Who knows how a kite performs better than the one flying it? WindedRatings compiles all available information on a kite, and presents it as a simple set of standard ratings to give you the confidence you need when buying a new kite.
WindedRatings takes feedback from experienced kite owners and combines it with data from manufacturers and third-party reviews to give you a rating you can bet on. The standard rating system applies to all kites listed in our inventory, so you can directly compare kites and find one that fits your style. The ratings are shown on our chart, which is included as a part of each product description.
We start by reaching out to the manufacturer to get a sense what they had in mind when they designed the kite. Then we search far and wide for any online review, forum post, or even mention of the kite to see what the online community has to say about it. Lastly, we search our own internal database of user feedback and personal accounts from our pros. Take all of that information, add in some statistics, and you’ve got yourself a WindedRating!
The color coding highlights which criteria are important to which riding styles. The blue criteria (relaunch and stability) are favorable for a freeriding style. The red criteria (power and responsiveness) are good to have if you’re throwing tricks like freestyle/wakestyle, or if you plan on racing. The green criteria (drift and upwind) are make for strong waveriding kites. Durability is on it’s own as yellow, since it is something important to have in a kite regardless of your style!
Here’s a little more in-depth look at the criteria we use to compare kites:
Relaunch describes the kite's ability to easily be put back into the air after landing in the water. A kite with good relaunch ability will help you get back up on your board in no time. This is a very important criteria for those who are just starting out, since dunking a kite in the water is an important part of the learning process.
A kite's stability describes how well it wants to stay put in the air when the wind starts gusting or dying. Stability also gives you some slack in your control bar, where it will keep flying before it responds to your turn. This is a good thing to have in a kite if you're starting up, or if you plan on using it to take long rips down the beach.
A powerful kite will be able to get you some huge air. More power will rip you up from the water and let you soar down the beach. More power in a kite will also be able to find more wind on a calm day. Power is something you want if you’re somewhat experienced and interested in flying.
Responsiveness is how quickly a kite responds to your direction as the operator. A very responsive kite will shoot through the sky as soon as you dip your control bar. This criteria is important when getting into racing, and can help out your freeride and wave riding sessions.
Upwind ability describes how well a kite can fly upwind. A kite with good upwind ability will be able to make power when pointed farther into the wind, compared to a kite lacking upwind ability. Upwind ability is good to have when you're looking to race or freeride.
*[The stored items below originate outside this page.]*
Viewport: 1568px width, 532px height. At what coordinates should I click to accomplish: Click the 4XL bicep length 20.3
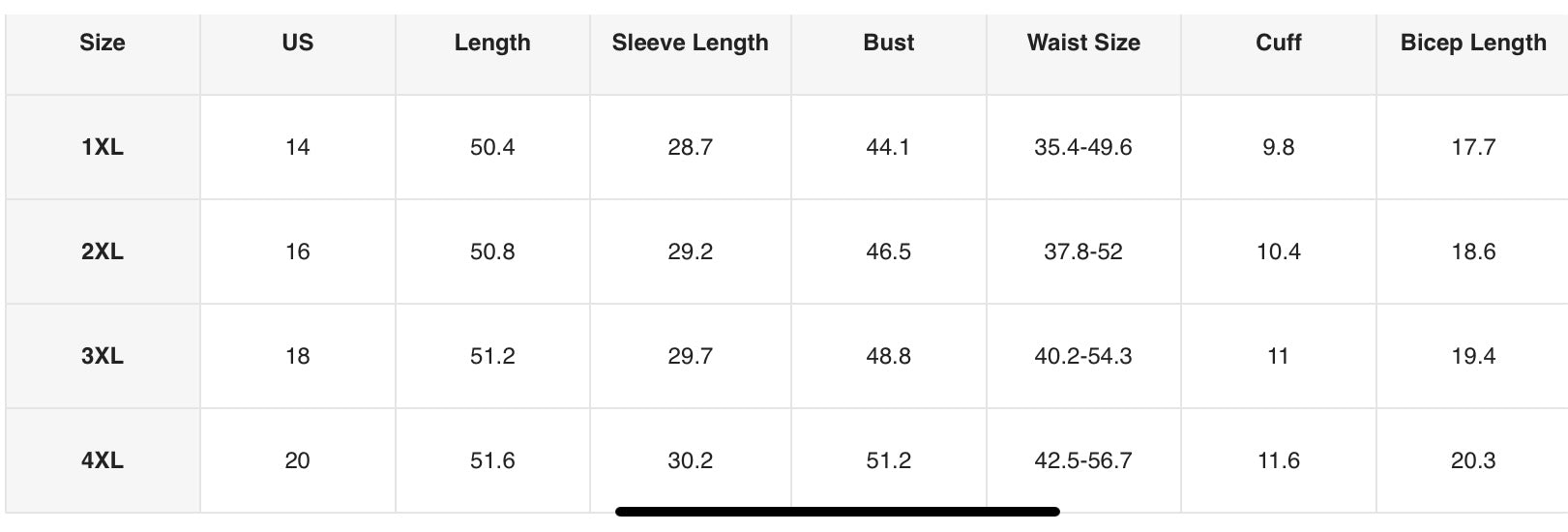[1473, 460]
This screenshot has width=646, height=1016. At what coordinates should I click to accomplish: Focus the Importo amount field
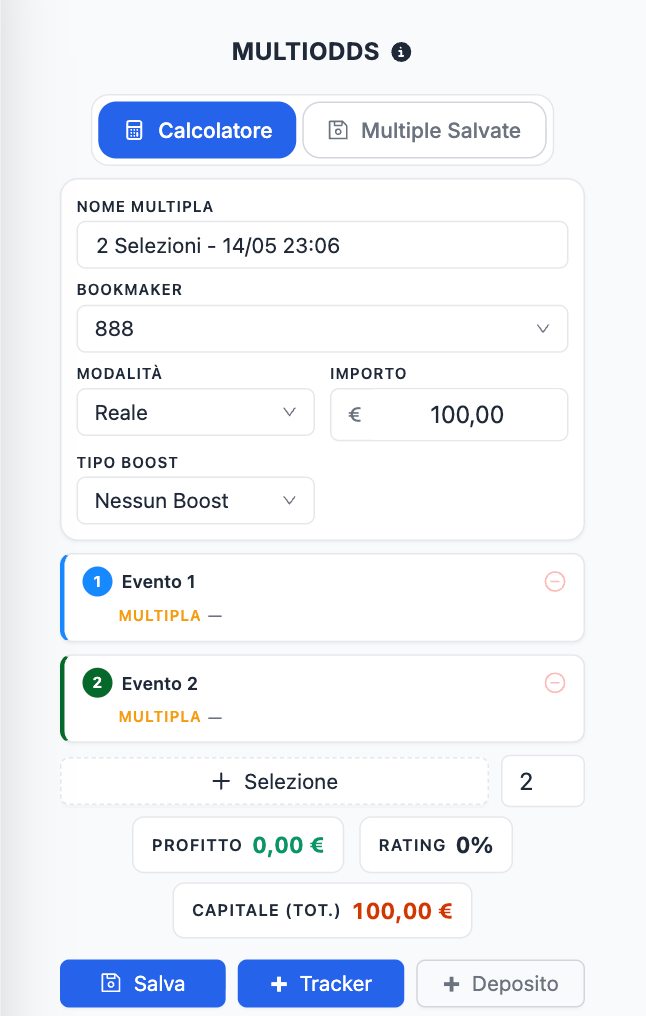pyautogui.click(x=449, y=415)
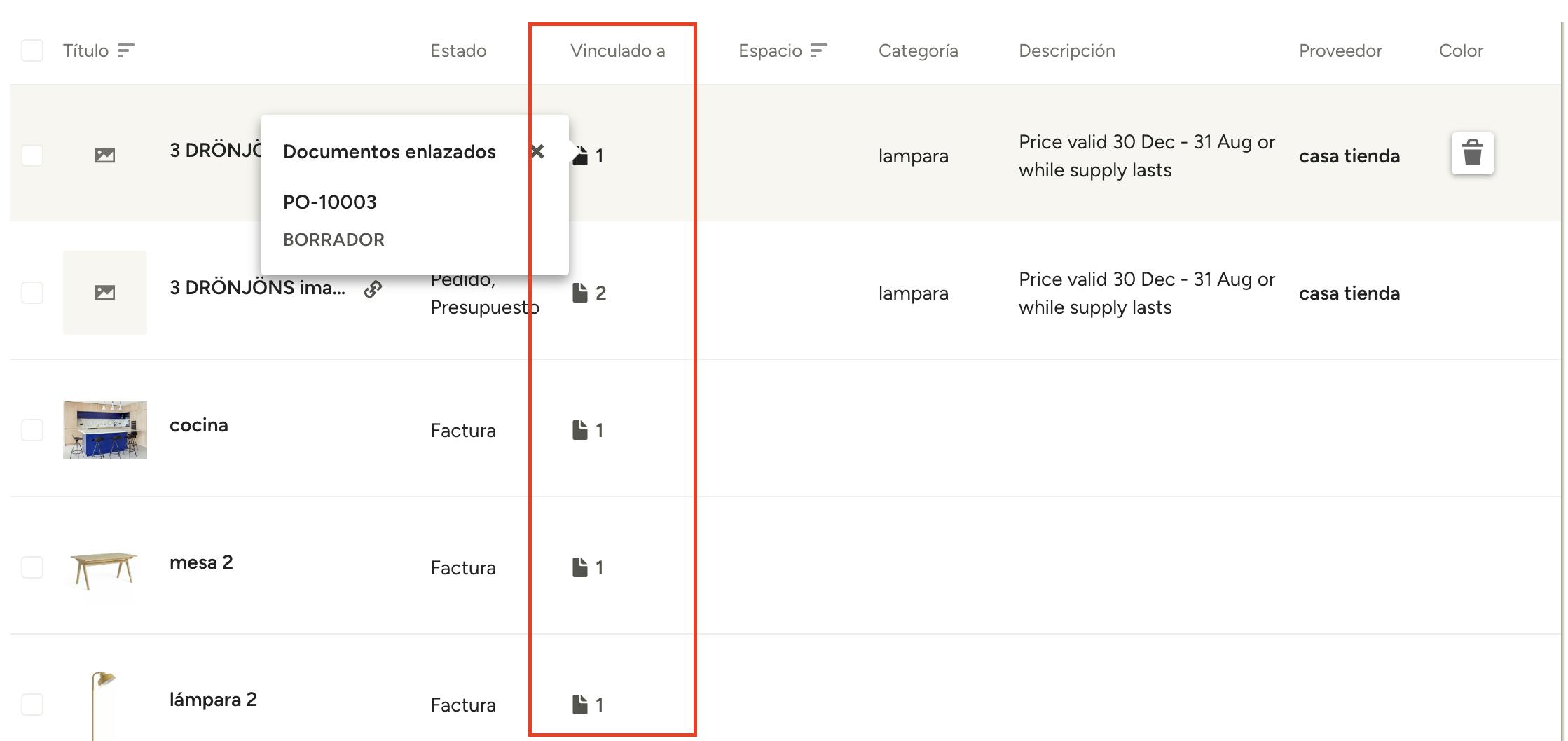Click the cocina kitchen thumbnail
This screenshot has width=1568, height=741.
(105, 430)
A kite with good drift will remain stable in the air when your lines slack up. Rather than nosedive, a kite with good drift will stay put in the sky and help tighten up your lines. You want a kite with good drift if you plan on freeriding somewhere with inconsistent or turbulent winds.
Durability describes a kite’s resistance to tearing, ripping, popping, sun damage, etc. This is always an important factor to consider when buying a kite!
The Skill Level Recommendation
In addition to the performance criteria, we also provide a skill level recommendation for each of our listed kites. Some combination of “beginner”, “intermediate”, and “advanced” will be included for each kite.
Just like any credible source, we include any available online sources used to generate the ratings and recommendations. This quick and condensed set of references lets you see the reviews for yourself!